Digital transformation in personalized medicine and its technical pillars, including the IoT, AI, sensors, and wireless connectivity (modified from Özdemir, 2020). AI, artificial intelligence; IoT, Internet of Things.

Now, with the help of AI techniques such as deep neural networks or CNN, real-time intraprocedural automated detection of polyps based on optical diagnosis during live colonoscopy is possible (Chao et al., 2019; Mori et al., 2021; Wittenberg and Raithel, 2020). The AI techniques improved the detection and the differentiation of neoplastic and non-neoplastic lesions in the gastrointestinal (GI) track. Several randomized controlled trials have indicated that AI tools possibly increased the adenoma detection rate by roughly 50% and contributed to a 7–20% reduction of colonoscopy-related costs (Mori et al., 2021). Several commercial platforms for computer-aided detection and computer-aided diagnosis have obtained regulatory approval. These include, for example, the GI Genius from Medtronic Corp., Ireland; EndoBRAIN-EYE Cybernet Corp., Japan; CAD EYE, Fujifilm Corp., Japan; Discovery, Pentax Corp., Japan.

Cancer harbors mutations that could be identified by the next-generation sequencing (NGS) technologies. Drug resistance often evolved during treatments with changes in genomic landscapes and expression profiles. Mody et al. conducted integrative clinical exome (tumor and germline DNA) and transcriptome (tumor RNA) sequencing for 28 patients with hematological malignancies and 63 patients with solid tumors. They found that an average of 46% of the patients (54% with hematological malignancies and 43% with solid tumors) had actionable findings that changed their cancer management (Mody et al., 2015).

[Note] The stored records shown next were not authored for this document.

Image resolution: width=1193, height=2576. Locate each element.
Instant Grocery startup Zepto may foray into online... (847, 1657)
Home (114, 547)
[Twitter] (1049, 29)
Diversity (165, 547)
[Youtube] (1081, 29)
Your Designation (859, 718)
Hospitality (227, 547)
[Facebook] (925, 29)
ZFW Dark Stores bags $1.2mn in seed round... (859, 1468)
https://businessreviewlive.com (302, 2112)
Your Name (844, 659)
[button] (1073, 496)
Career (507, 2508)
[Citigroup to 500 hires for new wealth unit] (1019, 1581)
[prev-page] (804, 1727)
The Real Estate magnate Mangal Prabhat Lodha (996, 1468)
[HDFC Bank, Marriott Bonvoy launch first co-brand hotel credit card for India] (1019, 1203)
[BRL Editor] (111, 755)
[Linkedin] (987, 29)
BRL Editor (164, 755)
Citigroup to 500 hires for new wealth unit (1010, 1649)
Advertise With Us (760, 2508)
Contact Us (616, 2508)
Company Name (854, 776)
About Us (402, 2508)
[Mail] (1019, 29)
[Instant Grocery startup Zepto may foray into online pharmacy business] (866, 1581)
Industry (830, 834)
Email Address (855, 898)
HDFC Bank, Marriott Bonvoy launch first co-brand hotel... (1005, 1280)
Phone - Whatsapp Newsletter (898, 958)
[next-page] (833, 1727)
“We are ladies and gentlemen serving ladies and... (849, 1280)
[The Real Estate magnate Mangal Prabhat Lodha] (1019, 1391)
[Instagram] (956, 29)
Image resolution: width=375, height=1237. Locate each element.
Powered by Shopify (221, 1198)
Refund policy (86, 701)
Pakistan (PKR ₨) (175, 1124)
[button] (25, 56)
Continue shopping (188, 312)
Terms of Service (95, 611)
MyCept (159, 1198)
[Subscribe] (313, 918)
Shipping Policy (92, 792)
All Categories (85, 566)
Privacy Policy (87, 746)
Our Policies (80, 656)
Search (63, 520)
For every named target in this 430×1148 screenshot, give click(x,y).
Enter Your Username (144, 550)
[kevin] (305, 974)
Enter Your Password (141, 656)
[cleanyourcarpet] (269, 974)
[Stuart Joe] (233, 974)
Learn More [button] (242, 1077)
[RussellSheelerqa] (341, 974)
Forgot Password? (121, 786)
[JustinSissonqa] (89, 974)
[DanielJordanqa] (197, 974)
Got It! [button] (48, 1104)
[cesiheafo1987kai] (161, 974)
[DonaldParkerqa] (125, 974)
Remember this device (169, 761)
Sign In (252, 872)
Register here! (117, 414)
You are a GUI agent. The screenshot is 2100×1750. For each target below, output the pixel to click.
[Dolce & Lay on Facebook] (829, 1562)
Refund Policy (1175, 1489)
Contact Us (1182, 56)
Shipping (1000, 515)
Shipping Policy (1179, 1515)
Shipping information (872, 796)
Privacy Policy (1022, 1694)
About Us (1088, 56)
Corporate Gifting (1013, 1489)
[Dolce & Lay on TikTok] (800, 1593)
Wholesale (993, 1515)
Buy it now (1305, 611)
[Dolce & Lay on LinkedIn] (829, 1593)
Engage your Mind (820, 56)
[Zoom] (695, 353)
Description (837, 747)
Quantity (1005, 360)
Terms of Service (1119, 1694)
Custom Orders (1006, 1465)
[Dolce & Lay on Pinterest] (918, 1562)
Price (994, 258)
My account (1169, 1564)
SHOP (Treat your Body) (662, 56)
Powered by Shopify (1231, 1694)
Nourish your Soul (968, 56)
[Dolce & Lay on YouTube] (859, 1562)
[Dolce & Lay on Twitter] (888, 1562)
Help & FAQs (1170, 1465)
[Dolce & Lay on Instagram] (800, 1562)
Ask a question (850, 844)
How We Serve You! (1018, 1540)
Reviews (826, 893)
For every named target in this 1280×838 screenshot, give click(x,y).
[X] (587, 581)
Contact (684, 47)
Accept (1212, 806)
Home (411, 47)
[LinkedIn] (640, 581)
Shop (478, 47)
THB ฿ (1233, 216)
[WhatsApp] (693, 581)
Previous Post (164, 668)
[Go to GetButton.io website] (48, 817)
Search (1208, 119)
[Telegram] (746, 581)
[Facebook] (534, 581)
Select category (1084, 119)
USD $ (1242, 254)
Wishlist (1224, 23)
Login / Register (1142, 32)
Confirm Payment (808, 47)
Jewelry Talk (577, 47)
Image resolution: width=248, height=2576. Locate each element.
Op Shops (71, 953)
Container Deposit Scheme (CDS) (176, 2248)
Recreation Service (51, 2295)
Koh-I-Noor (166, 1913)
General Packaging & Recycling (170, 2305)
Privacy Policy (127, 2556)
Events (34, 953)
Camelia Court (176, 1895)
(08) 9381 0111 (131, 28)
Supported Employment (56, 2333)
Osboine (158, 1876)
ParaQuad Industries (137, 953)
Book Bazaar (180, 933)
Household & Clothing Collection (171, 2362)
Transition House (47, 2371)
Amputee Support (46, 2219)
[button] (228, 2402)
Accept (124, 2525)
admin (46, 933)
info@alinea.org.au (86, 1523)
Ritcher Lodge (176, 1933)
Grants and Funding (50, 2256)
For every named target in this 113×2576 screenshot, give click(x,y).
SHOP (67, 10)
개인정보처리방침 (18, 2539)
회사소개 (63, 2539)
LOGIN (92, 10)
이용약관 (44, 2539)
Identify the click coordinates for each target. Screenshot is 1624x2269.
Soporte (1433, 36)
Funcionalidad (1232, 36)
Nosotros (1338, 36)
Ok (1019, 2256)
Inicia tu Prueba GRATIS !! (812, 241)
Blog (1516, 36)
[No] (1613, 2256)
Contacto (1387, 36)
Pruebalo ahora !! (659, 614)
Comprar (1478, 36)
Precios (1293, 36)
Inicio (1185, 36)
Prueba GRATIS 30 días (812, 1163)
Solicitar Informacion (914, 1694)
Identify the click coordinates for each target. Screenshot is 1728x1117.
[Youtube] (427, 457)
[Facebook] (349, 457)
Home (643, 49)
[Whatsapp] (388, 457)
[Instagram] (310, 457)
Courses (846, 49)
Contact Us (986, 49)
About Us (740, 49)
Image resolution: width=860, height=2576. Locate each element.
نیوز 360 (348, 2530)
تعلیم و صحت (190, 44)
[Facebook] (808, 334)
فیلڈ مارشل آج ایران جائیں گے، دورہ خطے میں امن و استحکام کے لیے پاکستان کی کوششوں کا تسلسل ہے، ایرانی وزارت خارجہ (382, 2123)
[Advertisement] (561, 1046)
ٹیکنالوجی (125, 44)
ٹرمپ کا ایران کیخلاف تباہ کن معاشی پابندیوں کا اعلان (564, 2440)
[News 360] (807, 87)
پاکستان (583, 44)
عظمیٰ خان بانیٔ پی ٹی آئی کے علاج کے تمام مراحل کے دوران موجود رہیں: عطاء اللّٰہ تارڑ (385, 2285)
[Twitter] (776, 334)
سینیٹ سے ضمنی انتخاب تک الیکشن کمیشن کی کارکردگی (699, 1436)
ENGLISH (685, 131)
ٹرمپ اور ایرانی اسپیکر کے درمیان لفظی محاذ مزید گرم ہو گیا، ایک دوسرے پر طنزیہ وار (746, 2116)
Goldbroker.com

In the end, personalized actions, including changes in treatments or risk counseling, were initiated in 23 of the 91 (25%) patients based on actionable integrative clinical sequencing findings (Mody et al., 2015). NGS allows profiling of cancer genomes for identifying ongoing genetic aberrations that could be used to develop tailored and personalized treatments based on the actionable mutations.

Conclusions

Digital transformation is impacting every facet of science and society, not least because there is a growing need for digital services and products with the COVID-19 pandemic (Lin and Wu, 2020). But the need for digital transformation in diagnostics and personalized medicine field cuts deeper. In the past, personalized/precision medicine initiatives have been unable to capture the patients' experiences and clinical outcomes in real-time and in real-world settings. The availability of wearable smart sensors, wireless connectivity, AI, and the IoT is changing the personalized/precision medicine research and implementation landscape. Digital transformation in poised to accelerate personalized/precision medicine and systems science in multiple fronts, which signals, in our view, the rise of digital personalized medicine research and practices in systems science.